** INSTRUCTIONS TO FOLLOW **
If a line in the data has the string "footer", please show it.

** STUDY MATERIAL **
——

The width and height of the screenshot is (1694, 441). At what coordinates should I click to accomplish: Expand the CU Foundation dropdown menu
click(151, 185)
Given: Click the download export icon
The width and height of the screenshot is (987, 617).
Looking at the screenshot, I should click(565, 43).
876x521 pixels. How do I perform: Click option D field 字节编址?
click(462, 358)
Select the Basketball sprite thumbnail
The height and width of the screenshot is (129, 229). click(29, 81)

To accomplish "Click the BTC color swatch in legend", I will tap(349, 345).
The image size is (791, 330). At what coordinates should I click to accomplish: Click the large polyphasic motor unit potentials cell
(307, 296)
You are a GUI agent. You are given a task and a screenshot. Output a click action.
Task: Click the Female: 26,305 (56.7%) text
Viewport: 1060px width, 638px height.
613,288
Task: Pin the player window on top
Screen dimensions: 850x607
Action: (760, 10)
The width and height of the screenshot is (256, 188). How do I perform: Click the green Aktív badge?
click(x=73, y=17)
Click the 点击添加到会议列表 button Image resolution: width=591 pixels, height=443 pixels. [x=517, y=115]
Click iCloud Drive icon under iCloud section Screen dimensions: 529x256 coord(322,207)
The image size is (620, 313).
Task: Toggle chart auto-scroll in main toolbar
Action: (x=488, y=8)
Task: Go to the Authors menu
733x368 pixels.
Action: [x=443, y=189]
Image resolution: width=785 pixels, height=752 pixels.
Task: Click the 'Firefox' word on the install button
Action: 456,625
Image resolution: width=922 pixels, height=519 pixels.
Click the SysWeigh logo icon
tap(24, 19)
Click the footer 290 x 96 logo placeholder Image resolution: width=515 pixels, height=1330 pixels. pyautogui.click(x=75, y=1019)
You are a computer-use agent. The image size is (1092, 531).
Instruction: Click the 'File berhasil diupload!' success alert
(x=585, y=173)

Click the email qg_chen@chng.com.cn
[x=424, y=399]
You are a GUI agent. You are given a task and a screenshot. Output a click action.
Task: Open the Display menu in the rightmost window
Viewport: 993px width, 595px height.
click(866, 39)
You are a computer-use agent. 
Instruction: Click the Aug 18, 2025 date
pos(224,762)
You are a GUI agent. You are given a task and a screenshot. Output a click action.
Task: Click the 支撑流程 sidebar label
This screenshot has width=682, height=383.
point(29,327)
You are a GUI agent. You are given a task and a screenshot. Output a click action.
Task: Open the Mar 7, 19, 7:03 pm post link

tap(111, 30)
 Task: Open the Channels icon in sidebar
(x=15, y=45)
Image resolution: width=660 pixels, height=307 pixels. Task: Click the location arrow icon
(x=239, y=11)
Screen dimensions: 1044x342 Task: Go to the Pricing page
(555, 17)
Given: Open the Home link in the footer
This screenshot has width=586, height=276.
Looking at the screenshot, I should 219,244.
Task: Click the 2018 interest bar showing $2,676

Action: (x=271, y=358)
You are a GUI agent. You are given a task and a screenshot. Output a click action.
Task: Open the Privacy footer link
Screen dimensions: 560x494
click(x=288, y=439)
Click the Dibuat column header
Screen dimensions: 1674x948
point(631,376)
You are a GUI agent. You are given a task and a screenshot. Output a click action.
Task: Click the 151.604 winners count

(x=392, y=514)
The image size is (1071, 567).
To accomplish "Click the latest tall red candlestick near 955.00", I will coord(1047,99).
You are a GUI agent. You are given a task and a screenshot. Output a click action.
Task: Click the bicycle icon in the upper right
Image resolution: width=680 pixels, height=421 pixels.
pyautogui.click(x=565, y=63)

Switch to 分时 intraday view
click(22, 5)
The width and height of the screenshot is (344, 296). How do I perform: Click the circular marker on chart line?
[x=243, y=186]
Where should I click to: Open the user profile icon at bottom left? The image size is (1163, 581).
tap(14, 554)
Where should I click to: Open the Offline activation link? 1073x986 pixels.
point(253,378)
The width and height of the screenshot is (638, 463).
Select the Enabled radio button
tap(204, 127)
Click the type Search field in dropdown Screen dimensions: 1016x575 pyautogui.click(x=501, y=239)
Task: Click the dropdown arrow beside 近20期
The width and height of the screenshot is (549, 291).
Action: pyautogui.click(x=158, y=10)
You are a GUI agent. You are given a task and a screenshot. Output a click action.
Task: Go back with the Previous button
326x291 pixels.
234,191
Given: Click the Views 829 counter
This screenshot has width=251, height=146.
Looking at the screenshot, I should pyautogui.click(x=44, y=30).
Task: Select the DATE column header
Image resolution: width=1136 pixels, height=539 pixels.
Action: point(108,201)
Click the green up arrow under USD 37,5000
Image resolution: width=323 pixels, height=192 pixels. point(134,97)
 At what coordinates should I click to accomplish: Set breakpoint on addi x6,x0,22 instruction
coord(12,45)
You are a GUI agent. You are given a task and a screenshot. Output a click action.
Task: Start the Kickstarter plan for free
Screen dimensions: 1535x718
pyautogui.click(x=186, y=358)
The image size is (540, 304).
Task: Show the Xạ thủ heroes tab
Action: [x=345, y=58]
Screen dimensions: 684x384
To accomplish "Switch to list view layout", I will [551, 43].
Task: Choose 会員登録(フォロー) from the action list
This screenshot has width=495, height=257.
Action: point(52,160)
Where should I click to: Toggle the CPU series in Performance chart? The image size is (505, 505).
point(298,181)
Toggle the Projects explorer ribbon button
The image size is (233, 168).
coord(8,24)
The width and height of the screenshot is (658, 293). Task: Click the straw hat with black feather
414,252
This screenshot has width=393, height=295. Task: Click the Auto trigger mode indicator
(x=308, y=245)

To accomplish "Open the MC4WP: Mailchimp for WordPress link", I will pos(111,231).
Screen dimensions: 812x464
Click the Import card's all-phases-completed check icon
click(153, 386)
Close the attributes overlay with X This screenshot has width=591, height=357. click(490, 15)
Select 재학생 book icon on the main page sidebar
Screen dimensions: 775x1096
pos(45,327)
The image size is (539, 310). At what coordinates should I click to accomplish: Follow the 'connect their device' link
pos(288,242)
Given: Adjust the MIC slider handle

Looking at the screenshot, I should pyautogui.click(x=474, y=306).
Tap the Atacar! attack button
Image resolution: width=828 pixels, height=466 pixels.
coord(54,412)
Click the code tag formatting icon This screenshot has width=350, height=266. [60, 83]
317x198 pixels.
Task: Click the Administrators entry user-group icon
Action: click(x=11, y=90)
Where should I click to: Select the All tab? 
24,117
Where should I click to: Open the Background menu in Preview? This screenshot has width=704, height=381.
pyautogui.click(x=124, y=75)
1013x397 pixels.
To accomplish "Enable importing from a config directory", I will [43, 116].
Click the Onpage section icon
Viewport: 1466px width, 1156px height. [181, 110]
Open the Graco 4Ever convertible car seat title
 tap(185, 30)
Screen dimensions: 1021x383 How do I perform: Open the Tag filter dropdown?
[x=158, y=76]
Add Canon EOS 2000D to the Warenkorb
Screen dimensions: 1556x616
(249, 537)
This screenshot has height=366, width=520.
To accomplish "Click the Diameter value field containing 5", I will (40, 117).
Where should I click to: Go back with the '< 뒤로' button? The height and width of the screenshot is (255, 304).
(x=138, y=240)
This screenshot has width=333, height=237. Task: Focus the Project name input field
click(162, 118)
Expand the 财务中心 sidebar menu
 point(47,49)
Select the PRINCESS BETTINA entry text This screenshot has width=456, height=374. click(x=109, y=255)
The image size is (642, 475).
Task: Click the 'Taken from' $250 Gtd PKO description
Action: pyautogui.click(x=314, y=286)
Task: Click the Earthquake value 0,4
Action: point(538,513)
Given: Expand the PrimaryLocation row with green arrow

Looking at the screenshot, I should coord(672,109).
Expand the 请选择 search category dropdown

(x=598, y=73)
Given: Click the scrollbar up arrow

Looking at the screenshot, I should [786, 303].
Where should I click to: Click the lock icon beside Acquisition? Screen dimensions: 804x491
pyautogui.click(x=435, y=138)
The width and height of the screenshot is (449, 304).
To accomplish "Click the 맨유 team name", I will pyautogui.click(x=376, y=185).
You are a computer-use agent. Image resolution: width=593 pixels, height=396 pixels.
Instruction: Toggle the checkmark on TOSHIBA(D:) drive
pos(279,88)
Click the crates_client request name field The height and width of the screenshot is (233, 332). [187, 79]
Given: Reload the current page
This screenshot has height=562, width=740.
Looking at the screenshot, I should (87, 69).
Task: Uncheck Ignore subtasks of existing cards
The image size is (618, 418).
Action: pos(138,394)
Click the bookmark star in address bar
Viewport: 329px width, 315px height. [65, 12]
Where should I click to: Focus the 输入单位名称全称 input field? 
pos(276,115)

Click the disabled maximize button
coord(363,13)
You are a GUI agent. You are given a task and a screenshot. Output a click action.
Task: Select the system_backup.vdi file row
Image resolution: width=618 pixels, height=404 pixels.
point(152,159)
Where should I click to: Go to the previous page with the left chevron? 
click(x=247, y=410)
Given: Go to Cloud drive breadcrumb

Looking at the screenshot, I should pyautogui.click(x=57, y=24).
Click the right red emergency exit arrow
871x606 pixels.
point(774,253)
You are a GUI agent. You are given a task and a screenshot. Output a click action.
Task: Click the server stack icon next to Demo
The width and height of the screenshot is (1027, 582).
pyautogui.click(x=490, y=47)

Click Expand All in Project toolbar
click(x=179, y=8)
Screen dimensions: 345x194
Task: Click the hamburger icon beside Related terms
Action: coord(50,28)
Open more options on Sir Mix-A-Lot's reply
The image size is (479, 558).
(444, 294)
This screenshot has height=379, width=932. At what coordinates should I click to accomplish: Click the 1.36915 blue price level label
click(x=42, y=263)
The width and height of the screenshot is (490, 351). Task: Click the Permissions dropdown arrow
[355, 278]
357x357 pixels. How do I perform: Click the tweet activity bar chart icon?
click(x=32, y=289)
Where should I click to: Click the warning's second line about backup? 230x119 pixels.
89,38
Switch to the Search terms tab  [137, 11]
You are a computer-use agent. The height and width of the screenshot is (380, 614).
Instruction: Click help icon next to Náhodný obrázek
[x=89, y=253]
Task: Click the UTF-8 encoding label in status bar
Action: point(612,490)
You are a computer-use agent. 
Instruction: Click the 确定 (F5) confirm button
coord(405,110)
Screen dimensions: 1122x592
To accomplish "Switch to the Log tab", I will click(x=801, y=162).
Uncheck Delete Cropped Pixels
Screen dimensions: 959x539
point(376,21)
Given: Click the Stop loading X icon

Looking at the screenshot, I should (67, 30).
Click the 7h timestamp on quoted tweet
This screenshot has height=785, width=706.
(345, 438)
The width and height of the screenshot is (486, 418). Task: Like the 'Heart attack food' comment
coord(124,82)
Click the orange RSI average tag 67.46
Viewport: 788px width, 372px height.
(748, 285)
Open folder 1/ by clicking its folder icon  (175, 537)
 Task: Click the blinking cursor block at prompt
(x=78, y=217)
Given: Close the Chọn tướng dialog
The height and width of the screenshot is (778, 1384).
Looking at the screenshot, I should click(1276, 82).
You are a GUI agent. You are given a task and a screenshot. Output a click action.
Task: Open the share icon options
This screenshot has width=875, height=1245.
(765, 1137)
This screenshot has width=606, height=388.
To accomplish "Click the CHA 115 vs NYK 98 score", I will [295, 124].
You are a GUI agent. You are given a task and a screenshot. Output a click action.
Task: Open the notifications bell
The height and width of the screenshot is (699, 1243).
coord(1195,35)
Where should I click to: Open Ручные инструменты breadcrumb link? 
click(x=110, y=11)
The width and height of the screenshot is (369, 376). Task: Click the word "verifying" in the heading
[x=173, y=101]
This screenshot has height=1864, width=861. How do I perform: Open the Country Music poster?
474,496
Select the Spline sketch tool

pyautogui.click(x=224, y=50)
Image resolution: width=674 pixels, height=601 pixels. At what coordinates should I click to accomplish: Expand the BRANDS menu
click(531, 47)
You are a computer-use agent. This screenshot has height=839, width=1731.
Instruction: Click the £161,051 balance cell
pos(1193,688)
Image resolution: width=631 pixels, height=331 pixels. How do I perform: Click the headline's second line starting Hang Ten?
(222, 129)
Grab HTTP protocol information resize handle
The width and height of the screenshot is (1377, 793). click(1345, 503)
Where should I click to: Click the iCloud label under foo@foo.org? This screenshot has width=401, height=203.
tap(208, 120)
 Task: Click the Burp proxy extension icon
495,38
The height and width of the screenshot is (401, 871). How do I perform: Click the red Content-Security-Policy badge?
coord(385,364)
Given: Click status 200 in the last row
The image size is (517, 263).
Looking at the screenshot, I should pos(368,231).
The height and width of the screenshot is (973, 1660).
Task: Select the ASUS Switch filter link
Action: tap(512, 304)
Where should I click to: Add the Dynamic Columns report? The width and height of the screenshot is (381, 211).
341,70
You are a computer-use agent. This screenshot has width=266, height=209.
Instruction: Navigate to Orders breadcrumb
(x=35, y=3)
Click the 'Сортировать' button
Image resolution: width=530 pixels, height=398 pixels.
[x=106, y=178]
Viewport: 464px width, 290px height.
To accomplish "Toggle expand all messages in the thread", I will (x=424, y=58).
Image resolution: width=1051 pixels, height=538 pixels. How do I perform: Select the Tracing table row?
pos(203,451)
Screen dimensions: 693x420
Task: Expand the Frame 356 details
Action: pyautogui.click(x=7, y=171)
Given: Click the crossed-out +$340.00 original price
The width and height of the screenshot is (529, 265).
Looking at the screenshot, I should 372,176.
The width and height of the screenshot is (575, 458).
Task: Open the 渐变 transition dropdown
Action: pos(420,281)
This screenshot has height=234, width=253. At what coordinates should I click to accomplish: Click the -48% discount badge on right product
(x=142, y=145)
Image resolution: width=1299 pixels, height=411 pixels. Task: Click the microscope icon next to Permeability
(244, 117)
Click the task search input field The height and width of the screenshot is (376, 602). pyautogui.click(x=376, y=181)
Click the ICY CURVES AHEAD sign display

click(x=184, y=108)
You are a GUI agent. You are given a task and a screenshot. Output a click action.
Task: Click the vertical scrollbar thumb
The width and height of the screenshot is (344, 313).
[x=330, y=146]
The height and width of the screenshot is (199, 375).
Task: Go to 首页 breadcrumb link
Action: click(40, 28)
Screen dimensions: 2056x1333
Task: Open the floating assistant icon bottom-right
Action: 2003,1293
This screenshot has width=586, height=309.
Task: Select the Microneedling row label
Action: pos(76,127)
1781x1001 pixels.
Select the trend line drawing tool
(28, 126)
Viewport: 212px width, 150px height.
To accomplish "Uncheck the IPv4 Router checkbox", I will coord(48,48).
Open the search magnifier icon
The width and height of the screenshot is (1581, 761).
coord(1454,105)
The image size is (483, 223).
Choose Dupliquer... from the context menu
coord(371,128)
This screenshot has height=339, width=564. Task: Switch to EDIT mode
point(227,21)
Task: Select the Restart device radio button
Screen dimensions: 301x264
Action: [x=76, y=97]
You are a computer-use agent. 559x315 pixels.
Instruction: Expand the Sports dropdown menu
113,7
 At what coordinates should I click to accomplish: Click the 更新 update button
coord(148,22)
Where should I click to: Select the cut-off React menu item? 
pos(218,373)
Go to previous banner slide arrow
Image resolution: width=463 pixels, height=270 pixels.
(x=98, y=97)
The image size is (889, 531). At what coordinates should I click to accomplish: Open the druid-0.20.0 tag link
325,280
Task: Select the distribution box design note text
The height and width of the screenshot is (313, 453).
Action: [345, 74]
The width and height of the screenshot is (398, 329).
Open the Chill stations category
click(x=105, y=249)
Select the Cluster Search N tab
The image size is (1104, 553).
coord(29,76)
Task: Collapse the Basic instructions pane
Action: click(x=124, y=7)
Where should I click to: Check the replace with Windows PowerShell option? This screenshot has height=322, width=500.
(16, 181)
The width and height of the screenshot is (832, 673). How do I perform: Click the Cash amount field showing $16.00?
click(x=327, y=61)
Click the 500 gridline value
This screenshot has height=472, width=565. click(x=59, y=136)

——

** COMPLETED EXERCISE **
Click the footer 290 x 96 logo placeholder Image resolution: width=515 pixels, height=1330 pixels. pyautogui.click(x=75, y=1019)
Given: Open the Home link in the footer
Task: Open the Privacy footer link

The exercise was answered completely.